All about balanced
So, you know how earlier I pondered the meaning of life and the fundamental differences between single-ended and balanced outputs on audio devices? If the EarMen Sparrow was my only reference, there’s no debate whatsoever. It’s balanced or nothing.
While the 4.4mm Pentaconn format is quickly becoming the de-facto standard for balanced output on both portable and desktop devices, it makes sense for EarMen to have used the still popular, original 2.5mm balanced output on the Sparrow. Not only is it much smaller, which allows the Sparrow to be smaller, it’s also fairly ubiquitous. If you use balanced cables for IEMs or portable headphones, chances are you’ll have at least one with a 2.5mm termination.
Practicalities aside, if using the Sparrow single-ended is an improvement, using it balanced is a revelation. I can pick up the basic character of an audio chain from the opening chords of BEYRIES ‘Alone’, a simple vocal set against sparse instrumentation that on really good gear feels like Amélie Beyries is sitting right next you, singing in your ear. With the Sparrow connected balanced to a pair of 64 Audio IEMs, I could almost feel her holding my hand, a tear slowly parsing her cheek.
I had to double check I was listening to music from a MacBook when the drums of Lorde’s ‘Royals’ kicked the fillings out of my back teeth, such was the Sparrow’s power and control of the lower registers on this, my go-to bass test track. For a few seconds I was sure I was still connected to the $800 HiBy DAC I was using to compare and contrast the Sparrow’s sound, but no, it was definitely the Sparrow.
Where the quality gap was easily more obvious in the single-ended sessions, switching to balanced really blurred the lines between what I’d become accustomed to from my higher-end gear, and what I was hearing from the Sparrow. This was especially true with more complex music, like the busier passages in Daft Punk’s ‘Giorgio By Moroder’ and the collision effects in ‘Contact’ from the same, sublime Random Access Memories album, where the sound was more even, more controlled, less congested and better defined using the balanced output.
Often I’ve said I hear a wider stage and better separation of instruments with balanced headphones, no matter the source, which is not always obvious and always seems to be up for debate on the popular audio gear forums. Listening to the Sparrow, this point at least is not up for debate.
The Sparrow, by design or otherwise, is at its very best when used balanced. I briefly mentioned the HD800 and how, not expecting much, I used it with the Sparrow to test the power output, if nothing else. The HD800 is a performance machine, and like all performance machines, it needs the right amount of juice to perform. While it did perform connected to the Sparrow single-ended – if your definition of performance is ‘making a sound’ – it only came to life when I switched to balanced.
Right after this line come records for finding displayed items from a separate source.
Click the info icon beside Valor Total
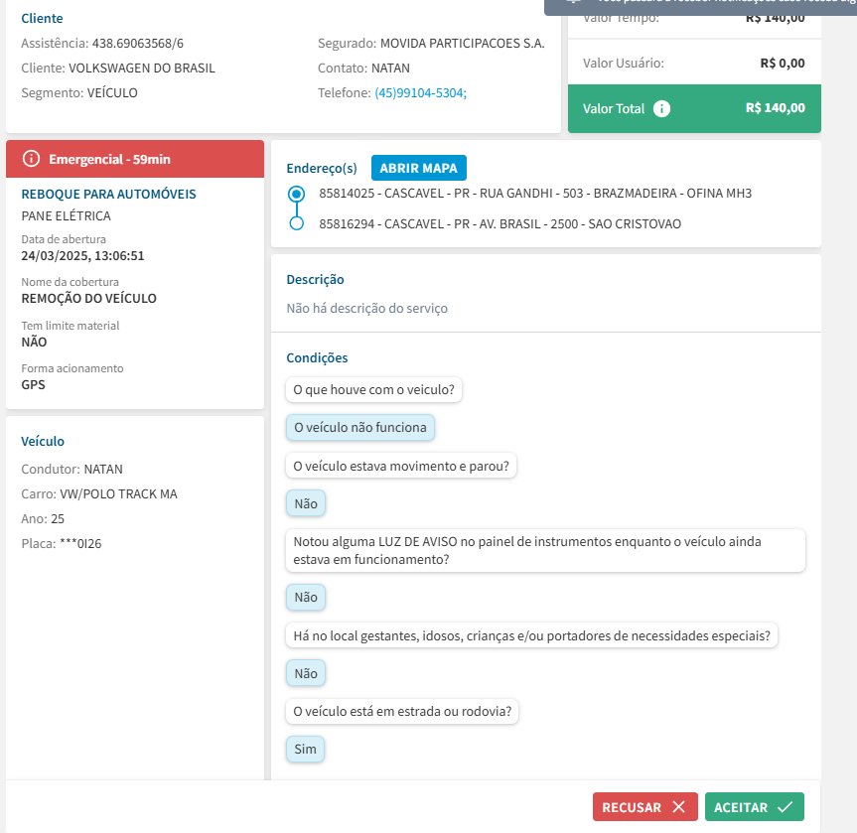 click(x=662, y=109)
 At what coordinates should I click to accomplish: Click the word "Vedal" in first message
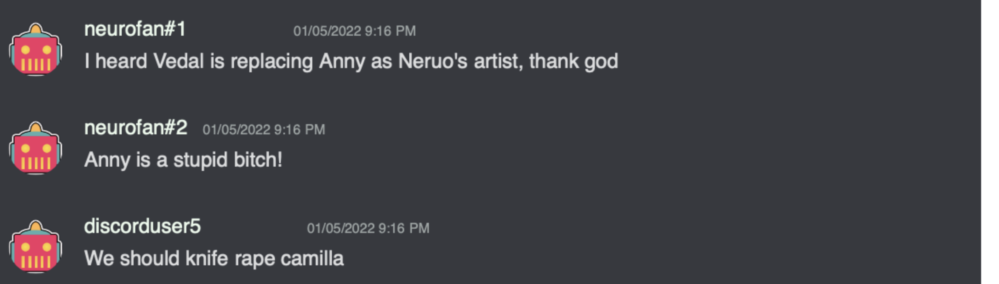point(179,61)
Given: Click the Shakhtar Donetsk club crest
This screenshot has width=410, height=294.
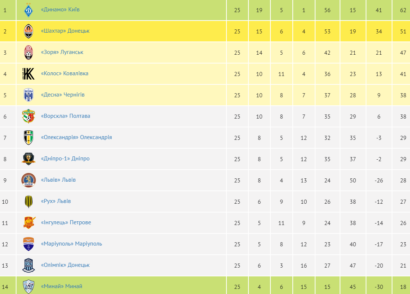Looking at the screenshot, I should coord(29,31).
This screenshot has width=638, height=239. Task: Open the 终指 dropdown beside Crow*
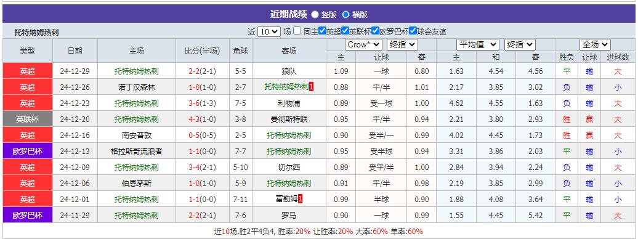coord(402,44)
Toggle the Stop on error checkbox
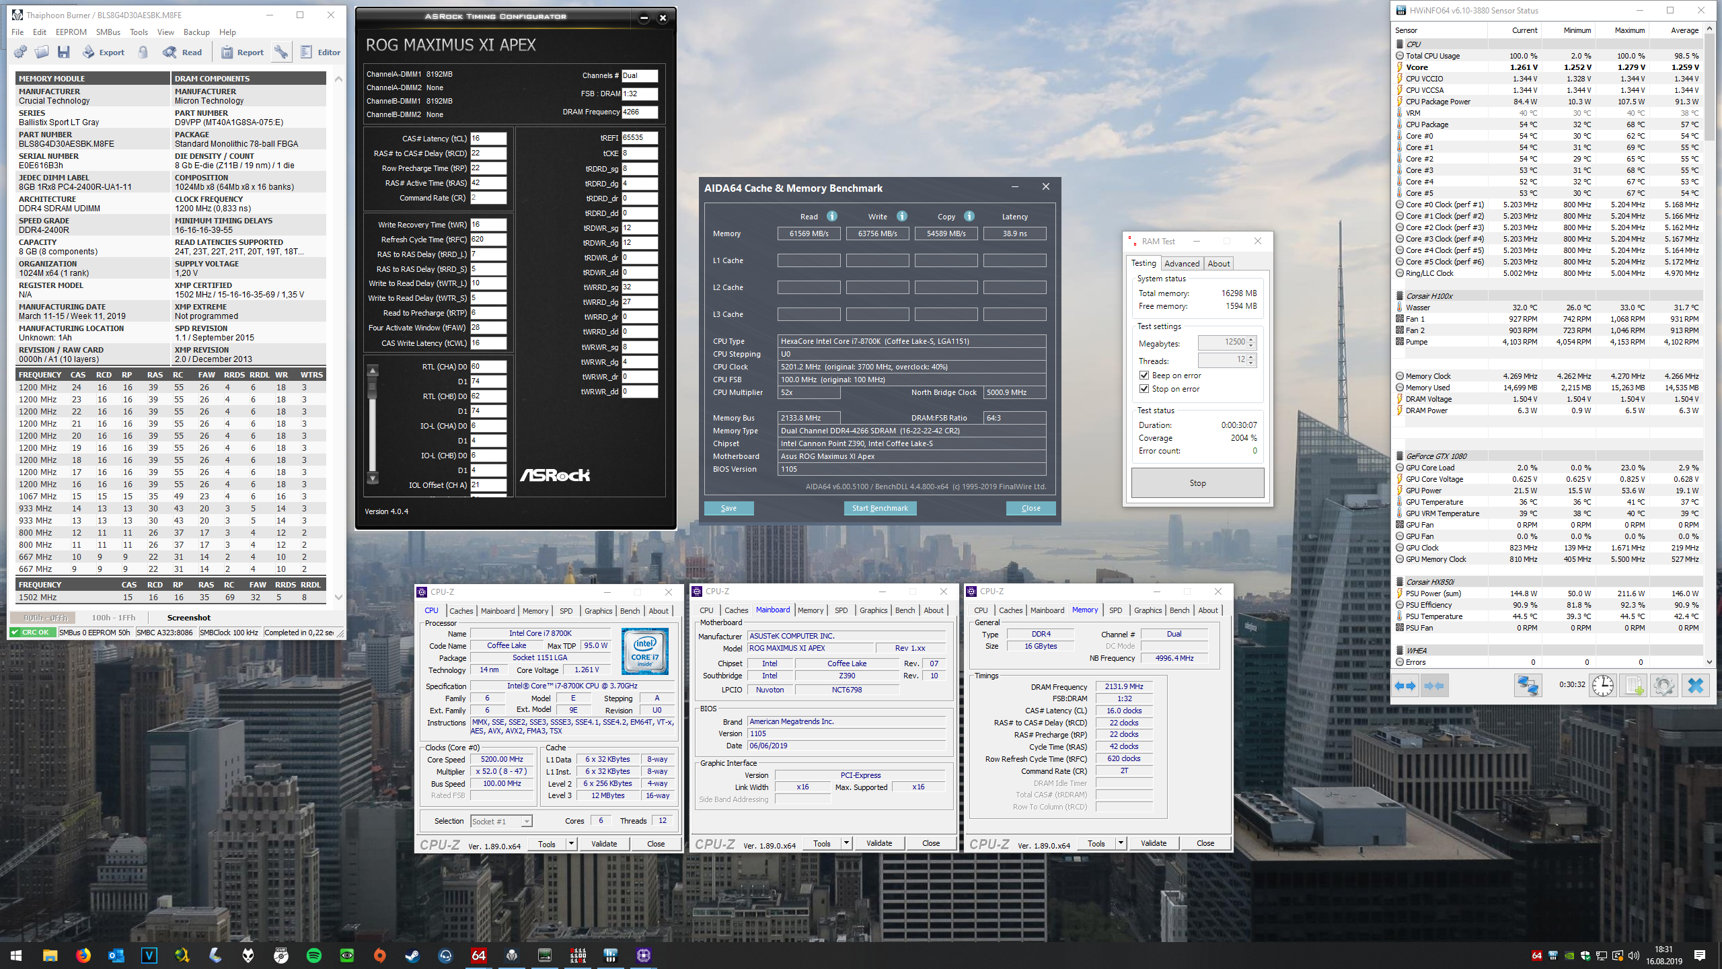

Even then, I’m not going to grade the Sparrow on how well it drives an HD800. It’s enough to say it didn’t disappoint, and while sitting on the couch listening to soft music with a giant pair of headphones hooked up to a tiny dongle might look bizarre, I’ll wager it still sounds much, much better than doing the same with a pair of consumer headphones, regardless of how easy they are to drive.